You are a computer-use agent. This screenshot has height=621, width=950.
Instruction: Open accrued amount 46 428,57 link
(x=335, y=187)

# # # # # # #

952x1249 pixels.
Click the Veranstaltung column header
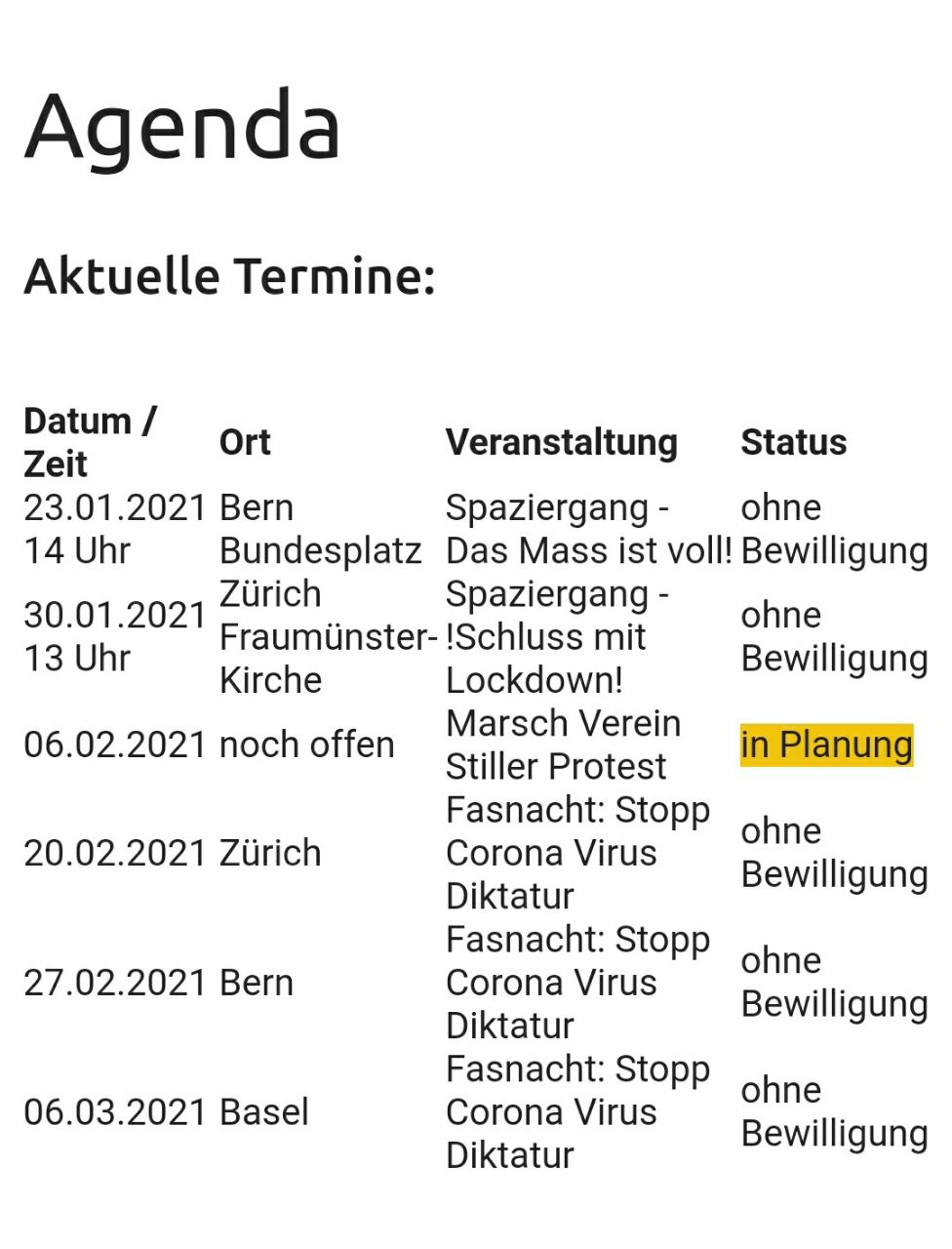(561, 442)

# # # # # # #

Offset every coordinate in the answers by 23 and rewrite the stretch from the line containing "You are a computer-use" through the line containing "(x=335, y=187)", requests included, covering only those lines.

→ Exercise answer
You are a computer-use agent. This screenshot has height=621, width=950.
Instruction: Open accrued amount 46 428,57 link
(x=358, y=210)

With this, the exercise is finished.